Neil continued staring at me in the most detached, almost irritated way, and I felt my self-control slipping more and more. This was the man who had full possession of my soul. I no longer knew who I was.

It was madness.

“Never set foot in that room again. My fucking life is none of your business,” he said angrily, and I flinched at his severe tone. Suddenly, I understood his aggression: it was punishment for my intrusion.

“Why?” I sat up on the edge of the bed, trying to ignore the chafing between my legs. I put my feet down on the cold floor. Half-naked in just my white bra, sodden panties, and thigh-highs, I looked completely worn out. Or maybe Neil was just good at making me feel that way. I sighed and got unsteadily to my feet. I couldn’t let him steamroll me anymore; I needed to show him that I was stronger than he believed.

“Because I didn’t come in here to be loved or understood by you,” he answered, scowling. Then he looked at me with that disarming certainty that set him apart from everyone else. I faced him, fixing my eyes on his. I was going to find all of his weak spots.

“You came in here because you want me more than you want anyone else, and that scares you.”

He was expecting just about anything except that. He jerked in surprise and then burst into dismissive laughter. He approached me with confident strides and slowly scanned my body.

“You’re so naive, Selene…” He toyed with a lock of my hair, and I tightened my lips into a thin line. His scent was surrounding me entirely and it gave me goosebumps. I hated myself in that moment for the way he made me feel. “Whenever you talk like that, I just want to fuck the innocence right out of you,” he whispered in my ear, touching first my cheek and then the curve of my neck. His eyes followed the path his hands made while he breathed me in, absorbing me slowly. He meant to destroy me, I could see it.
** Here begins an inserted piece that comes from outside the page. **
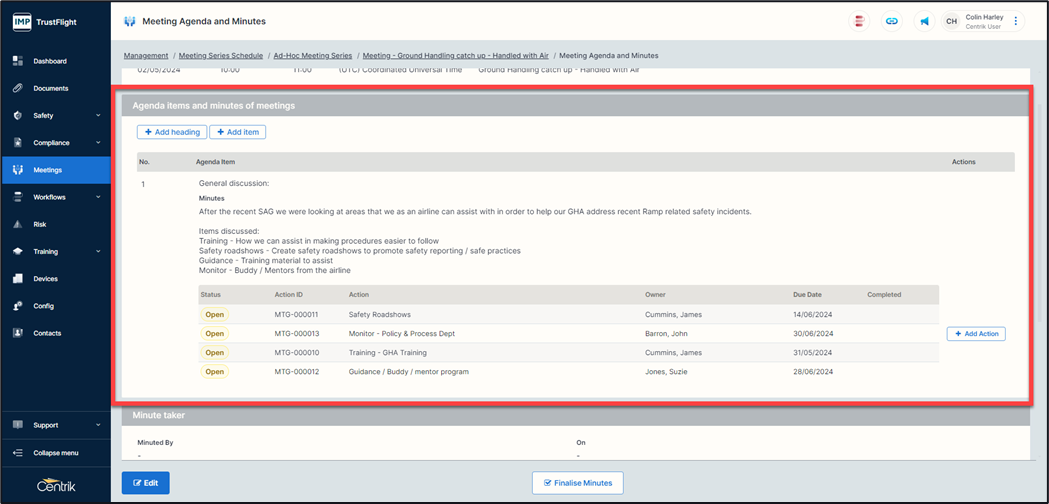This screenshot has height=504, width=1049.
Task: Open the Dashboard from the sidebar
Action: pyautogui.click(x=49, y=61)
“Is that supposed to make me think I got you wrong?” I murmured in a small voice. I had no idea where this unusual bravery was coming from.

“I’m sorry for you, Tinkerbell, but this isn’t a fairy tale.” He drew close to my mouth and gave me a sarcastic smile. Then he ran his tongue along the contour of my lower lip before walking away and leaving me there, sitting in the wake of his mysterious, shadowy presence.

I still wanted to get some of my own back, though, so I shoved past him and knelt down to pick up the books he’d hurled to the floor when he bent me over the desk. I rubbed my face and closed my eyes.

No. I shouldn’t cry, even if I wanted to because he had hurt me. What had really wounded me, however, wasn’t his indifferent words, but the way he managed to make me feel.

Filthy, wrong, weak.

Neil was a temptation that I couldn’t resist, but every time I gave in, I couldn’t live with myself after. I sickened myself; I hated myself. I crouched there with his seed between my thighs, his smell on me, his saliva drying on my skin, and I was ashamed of having allowed him to take ownership of me—of my mind as well as my very being.

“You’re bad for me,” I said through gritted teeth. It was a truth we both knew, me especially.

Neil swallowed but retained his composure as though my words didn’t come as a surprise. “I’m bad for everyone,” he agreed. He glanced at mybooks and then at the desk. He appeared to be considering something for a few moments before he headed for the door.

He left the room, but I could still feel his presence. He was all around me, but most of all, he was inside me.

He was a demon in the shape of a god. He wore his perversion and vice like horns, his confidence like a forked tail, and wielded his damned personality like a weapon—like a pitchfork.

Yet, for all of this, Neil was the person who brought my world to life.